Inspiration

Every student has been here: you sit through a 2-hour lecture filling pages with notes, sketch a system architecture on a whiteboard, brainstorm on a napkin — and then that knowledge just sits there. Unstructured. Unsearchable. Disconnected from everything else you've learned.

Existing tools don't solve this. OCR apps give you raw garbled text. Note-taking apps require you to type everything from scratch. AI assistants need you to manually copy-paste content.

We wanted something different. An app that doesn't just digitize handwriting — it understands it. One that looks at your messy class notes and thinks: "These are study notes — let me generate flashcards and a quiz." One that sees a hand-drawn flowchart and redraws it professionally. One that connects your Monday scan to your Thursday scan and tells you something you didn't realize.

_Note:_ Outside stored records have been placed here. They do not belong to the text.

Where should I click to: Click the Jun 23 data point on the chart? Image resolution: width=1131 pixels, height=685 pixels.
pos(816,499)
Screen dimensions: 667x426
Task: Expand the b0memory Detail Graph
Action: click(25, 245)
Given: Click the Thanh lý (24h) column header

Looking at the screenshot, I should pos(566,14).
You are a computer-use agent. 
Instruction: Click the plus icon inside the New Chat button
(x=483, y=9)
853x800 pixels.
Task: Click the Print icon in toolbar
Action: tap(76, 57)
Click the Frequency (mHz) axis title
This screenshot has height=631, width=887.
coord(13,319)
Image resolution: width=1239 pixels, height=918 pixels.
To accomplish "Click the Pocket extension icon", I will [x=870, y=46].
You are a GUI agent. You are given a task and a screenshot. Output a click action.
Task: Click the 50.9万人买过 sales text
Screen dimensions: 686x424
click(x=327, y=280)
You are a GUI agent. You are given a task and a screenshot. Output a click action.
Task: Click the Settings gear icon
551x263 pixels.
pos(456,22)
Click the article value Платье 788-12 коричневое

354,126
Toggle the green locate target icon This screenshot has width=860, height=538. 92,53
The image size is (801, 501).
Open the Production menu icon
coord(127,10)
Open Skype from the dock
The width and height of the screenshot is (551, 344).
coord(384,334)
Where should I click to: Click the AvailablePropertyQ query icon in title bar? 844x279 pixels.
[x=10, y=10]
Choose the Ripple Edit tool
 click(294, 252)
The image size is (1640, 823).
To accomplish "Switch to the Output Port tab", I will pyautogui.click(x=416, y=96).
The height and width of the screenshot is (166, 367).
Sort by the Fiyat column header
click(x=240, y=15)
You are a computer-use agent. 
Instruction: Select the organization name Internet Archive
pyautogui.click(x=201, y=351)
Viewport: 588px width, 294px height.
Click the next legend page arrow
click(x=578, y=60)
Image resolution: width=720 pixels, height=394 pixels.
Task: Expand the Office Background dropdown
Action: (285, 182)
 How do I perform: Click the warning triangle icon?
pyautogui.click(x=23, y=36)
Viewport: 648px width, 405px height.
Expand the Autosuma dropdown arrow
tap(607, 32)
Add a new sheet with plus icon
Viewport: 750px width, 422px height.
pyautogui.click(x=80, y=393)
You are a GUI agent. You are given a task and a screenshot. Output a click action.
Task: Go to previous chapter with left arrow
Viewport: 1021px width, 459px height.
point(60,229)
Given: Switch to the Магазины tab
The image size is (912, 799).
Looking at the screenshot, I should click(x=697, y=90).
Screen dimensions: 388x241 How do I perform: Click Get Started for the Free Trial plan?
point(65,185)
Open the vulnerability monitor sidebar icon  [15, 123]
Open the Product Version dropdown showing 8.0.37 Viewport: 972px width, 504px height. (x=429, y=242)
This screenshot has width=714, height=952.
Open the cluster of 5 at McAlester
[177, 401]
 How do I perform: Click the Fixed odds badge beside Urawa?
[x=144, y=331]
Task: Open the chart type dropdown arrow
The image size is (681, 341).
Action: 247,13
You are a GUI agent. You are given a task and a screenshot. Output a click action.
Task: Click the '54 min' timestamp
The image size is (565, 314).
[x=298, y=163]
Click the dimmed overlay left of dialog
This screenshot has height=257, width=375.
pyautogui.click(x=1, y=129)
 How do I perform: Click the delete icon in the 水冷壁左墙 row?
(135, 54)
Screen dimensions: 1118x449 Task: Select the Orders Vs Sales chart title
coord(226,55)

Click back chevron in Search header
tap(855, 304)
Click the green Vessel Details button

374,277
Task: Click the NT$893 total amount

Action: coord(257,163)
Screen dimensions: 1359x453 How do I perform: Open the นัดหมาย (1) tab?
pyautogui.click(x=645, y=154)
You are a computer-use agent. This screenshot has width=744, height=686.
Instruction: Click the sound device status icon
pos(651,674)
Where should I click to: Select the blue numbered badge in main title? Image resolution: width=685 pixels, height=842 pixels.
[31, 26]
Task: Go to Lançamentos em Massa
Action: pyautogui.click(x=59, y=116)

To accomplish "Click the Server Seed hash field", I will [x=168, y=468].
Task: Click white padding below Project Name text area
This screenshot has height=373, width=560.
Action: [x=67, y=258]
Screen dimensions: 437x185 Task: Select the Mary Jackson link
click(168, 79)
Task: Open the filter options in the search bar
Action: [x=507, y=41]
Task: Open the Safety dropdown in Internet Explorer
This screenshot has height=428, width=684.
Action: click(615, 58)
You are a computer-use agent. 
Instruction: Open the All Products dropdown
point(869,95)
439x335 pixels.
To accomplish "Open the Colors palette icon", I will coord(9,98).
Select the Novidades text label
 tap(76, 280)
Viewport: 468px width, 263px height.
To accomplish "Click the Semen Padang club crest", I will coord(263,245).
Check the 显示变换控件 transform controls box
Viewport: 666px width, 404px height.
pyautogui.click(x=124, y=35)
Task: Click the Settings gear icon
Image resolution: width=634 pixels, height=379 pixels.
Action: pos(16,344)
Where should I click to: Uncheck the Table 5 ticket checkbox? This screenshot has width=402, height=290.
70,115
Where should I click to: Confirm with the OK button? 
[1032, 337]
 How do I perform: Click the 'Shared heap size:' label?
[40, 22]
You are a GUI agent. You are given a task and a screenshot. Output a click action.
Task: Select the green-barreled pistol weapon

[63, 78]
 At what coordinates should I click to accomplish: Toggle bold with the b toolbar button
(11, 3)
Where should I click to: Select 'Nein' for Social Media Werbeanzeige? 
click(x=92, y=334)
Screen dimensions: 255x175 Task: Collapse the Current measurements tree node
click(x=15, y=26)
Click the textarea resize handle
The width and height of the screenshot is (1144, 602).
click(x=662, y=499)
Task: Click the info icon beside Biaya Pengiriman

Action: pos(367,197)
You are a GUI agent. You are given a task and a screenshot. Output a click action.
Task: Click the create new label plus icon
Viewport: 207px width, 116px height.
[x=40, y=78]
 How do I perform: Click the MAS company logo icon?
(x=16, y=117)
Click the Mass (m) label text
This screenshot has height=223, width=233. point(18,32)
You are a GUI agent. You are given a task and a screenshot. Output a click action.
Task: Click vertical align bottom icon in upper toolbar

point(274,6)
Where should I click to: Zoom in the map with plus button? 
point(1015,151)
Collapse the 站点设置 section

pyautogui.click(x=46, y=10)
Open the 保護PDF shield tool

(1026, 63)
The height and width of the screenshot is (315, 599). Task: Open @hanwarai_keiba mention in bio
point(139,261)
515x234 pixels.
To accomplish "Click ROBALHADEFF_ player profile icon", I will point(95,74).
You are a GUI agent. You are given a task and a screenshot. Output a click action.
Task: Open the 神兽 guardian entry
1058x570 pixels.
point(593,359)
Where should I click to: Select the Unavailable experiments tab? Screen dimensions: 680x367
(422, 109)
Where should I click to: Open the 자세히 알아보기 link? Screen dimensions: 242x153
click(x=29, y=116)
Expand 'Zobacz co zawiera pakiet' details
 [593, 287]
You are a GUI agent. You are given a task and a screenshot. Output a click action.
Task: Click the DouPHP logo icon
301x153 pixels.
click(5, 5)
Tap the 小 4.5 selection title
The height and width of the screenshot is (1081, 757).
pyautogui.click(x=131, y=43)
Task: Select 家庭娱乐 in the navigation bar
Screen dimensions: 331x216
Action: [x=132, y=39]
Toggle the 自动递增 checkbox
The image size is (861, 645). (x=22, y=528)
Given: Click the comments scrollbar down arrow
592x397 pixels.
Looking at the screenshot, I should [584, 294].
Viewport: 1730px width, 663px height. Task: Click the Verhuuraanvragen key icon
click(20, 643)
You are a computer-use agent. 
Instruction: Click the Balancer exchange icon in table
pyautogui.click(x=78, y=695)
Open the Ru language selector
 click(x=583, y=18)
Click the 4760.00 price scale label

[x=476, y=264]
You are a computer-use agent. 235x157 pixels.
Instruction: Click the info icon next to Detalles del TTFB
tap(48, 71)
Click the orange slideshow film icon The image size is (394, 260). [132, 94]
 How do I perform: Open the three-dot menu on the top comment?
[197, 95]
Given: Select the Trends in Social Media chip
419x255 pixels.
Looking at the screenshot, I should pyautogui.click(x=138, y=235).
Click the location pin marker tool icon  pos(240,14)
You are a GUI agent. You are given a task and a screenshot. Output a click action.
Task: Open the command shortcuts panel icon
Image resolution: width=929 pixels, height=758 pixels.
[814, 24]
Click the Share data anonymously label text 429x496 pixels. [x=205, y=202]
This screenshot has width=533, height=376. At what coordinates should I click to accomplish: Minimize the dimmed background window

That's why we built SnapLearn — an intelligent content engine that transforms any handwritten content into structured, enriched, interactive documents.


What it does

SnapLearn takes a photo of anything handwritten — class notes, whiteboards, code, diagrams, to-do lists, brainstorms, math, recipes — and transforms it through a multi-stage AI pipeline.

Smart Content Detection

The AI automatically classifies your scan into one of 13 content types and adapts the entire output:

Content Type What SnapLearn Generates
Class Notes Flashcards with 3D flip animations + interactive quiz with scoring
Code Syntax-highlighted code blocks preserving actual code
Meeting Notes Extracted action items with owners and deadlines + email draft
Brainstorm Mind map visualization + impact vs effort priority matrix
To-Do List AI-prioritized interactive checklist with time estimates
Math/Science Clean formula typesetting + step-by-step solutions + practice problems
Diagram AI-redrawn flowchart (structured HTML + artistic AI image)

Diagram Redraw

Hand-drawn flowcharts, mind maps, and architecture diagrams are detected and redrawn in two views:

  • Structured view — clean HTML/CSS diagram with perfect, readable text labels
  • Artistic view — AI-generated visual interpretation via Kling Image Generation (text-free to avoid garbling)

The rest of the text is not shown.